* _Activity_: Could you print exactly the lines from the one that contains "Task: Open the" to the end of the data, both ends included, and nothing else? Skip the pictures.

[Dataset entries]

== Segment start ==

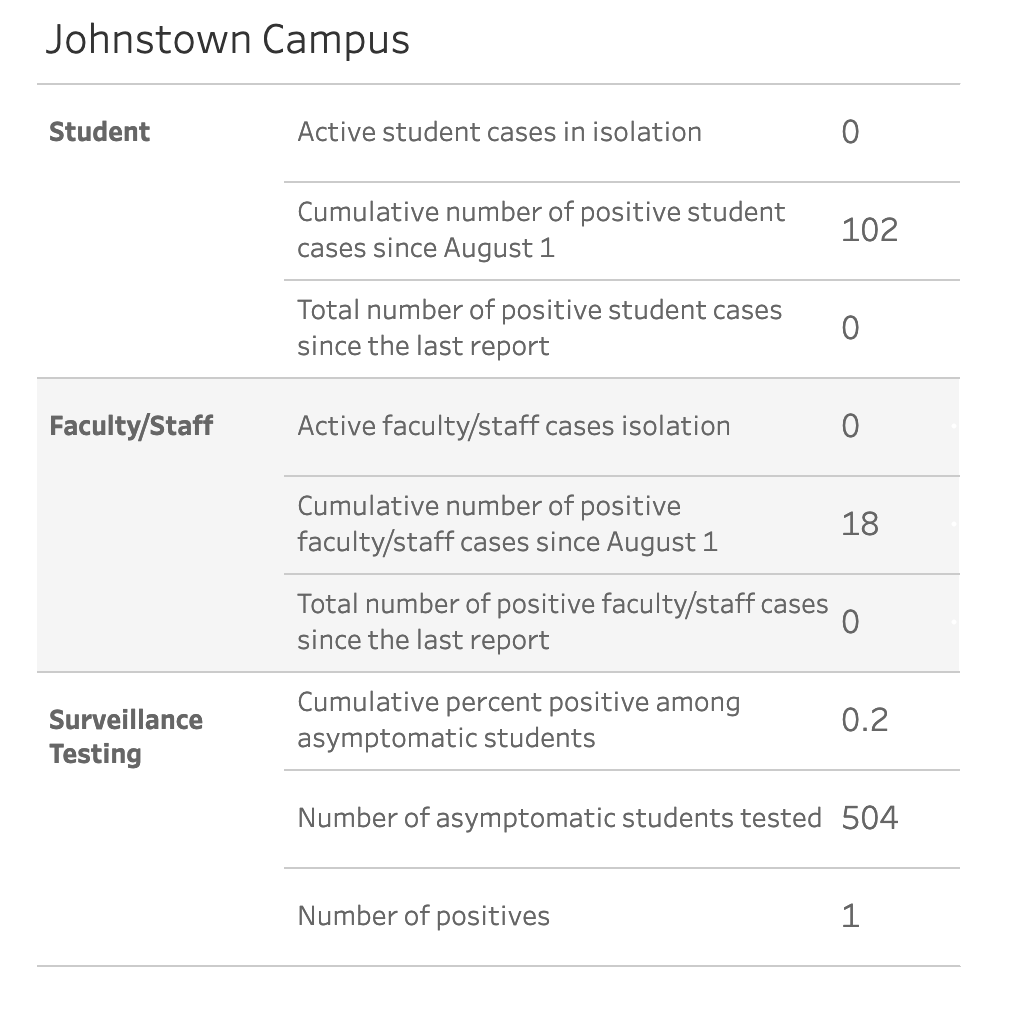This screenshot has width=1032, height=1010.
Task: Select Cumulative number of positive faculty/staff cases label
Action: tap(507, 524)
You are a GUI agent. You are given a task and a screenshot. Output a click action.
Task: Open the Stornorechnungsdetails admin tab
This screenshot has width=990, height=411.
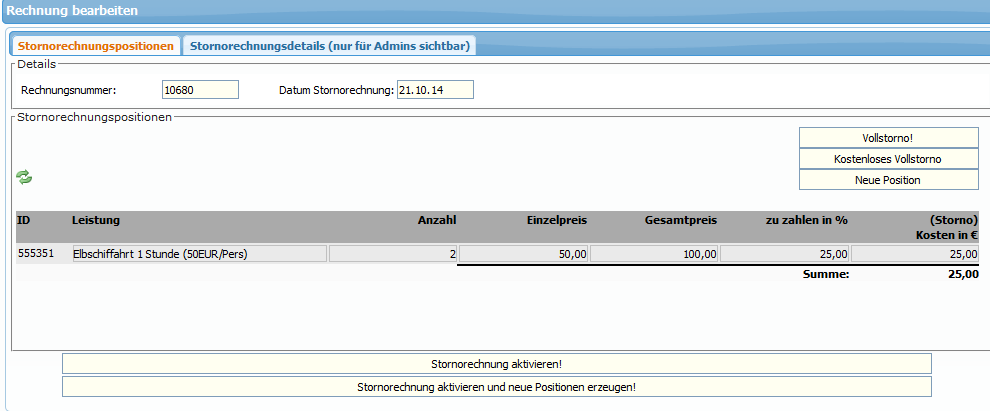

== Segment end ==

* _Result for this task_:
Task: Open the Stornorechnungsdetails admin tab
This screenshot has width=990, height=411.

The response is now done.